# Truss Rod and Scale?



## Cinnamonxv (Jul 27, 2009)

i Just found this site http://lesstallguitars.com/
This guy makes mini les pauls and hm How would i make a truss rod for such a small neck?
If i took a truss rod from another guitar and cut to the size of the small neck? would that work properly
And He uses 14.7 inches scale. How do i apply the scale to make the length of the each frets


----------



## J S Moore (Feb 18, 2006)

If it's a traditional style truss rod that would work. You would have to re-cut the threads for the nut. I actually think he makes his own. He's on the LP Forum as pinefd and there are several threads about the guitars. He does an awesome job on those.

If you search the web you'll find info about how to determine fret position. It's a pretty simple math formula. I think there are jigs as well that adjust to scale length so the fret position can be determined.

There's this online fret calculator: http://buildyourguitar.com/resources/fretcalc/jscrptclc.htm

And this link gives you the actual math formula to do it manually: http://liutaiomottola.com/formulae/fret.htm


----------



## Cinnamonxv (Jul 27, 2009)

J S Moore said:


> If it's a traditional style truss rod that would work. You would have to re-cut the threads for the nut. I actually think he makes his own. He's on the LP Forum as pinefd and there are several threads about the guitars. He does an awesome job on those.


Traditional style? hmm what do u mean by recuting the threads for the nut like can i just buy a new nut and than work my way  
And Thanks Soo much for the scale formula site 

*EDIT* what are the measurements in? cm?


----------



## J S Moore (Feb 18, 2006)

By traditional style I mean a single rod rather than a double rod. Check here: http://www.stewmac.com/shop/Truss_rods/Adjustable_truss_rods.html And you can see what I am talking about.
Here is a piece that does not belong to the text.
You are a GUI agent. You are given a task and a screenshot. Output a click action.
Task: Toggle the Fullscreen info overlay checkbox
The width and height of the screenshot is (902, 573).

On a single rod truss there is a peice of metal at one end to keep it from spinning and a nut at the other for adjustment. It's easier to cut off the nut end and re-cut the threads than welding that other piece of metal back on.


----------



## Cinnamonxv (Jul 27, 2009)

O that makes alot of sense! Im really new at this so i thought making a small guitar first would be easy  
Theres that metal piece of the left its a sliver cylinder and a whole in the middle? what is that for?


----------



## J S Moore (Feb 18, 2006)

In the photos of the traditional truss rod? That's the anchor piece. That rod is meant to be cut to length and the anchor installed afterwards. So that's how to easily get a rod the correct length. 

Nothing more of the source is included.